▶ _Available data_
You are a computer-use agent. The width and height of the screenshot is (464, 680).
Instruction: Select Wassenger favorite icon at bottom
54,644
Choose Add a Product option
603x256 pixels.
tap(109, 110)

▶ _Work instruction_
Reproduce the data shown above exactly.

▶ _Exercise solution_
You are a computer-use agent. The width and height of the screenshot is (464, 680).
Instruction: Select Wassenger favorite icon at bottom
54,644
Choose Add a Product option
603x256 pixels.
tap(109, 110)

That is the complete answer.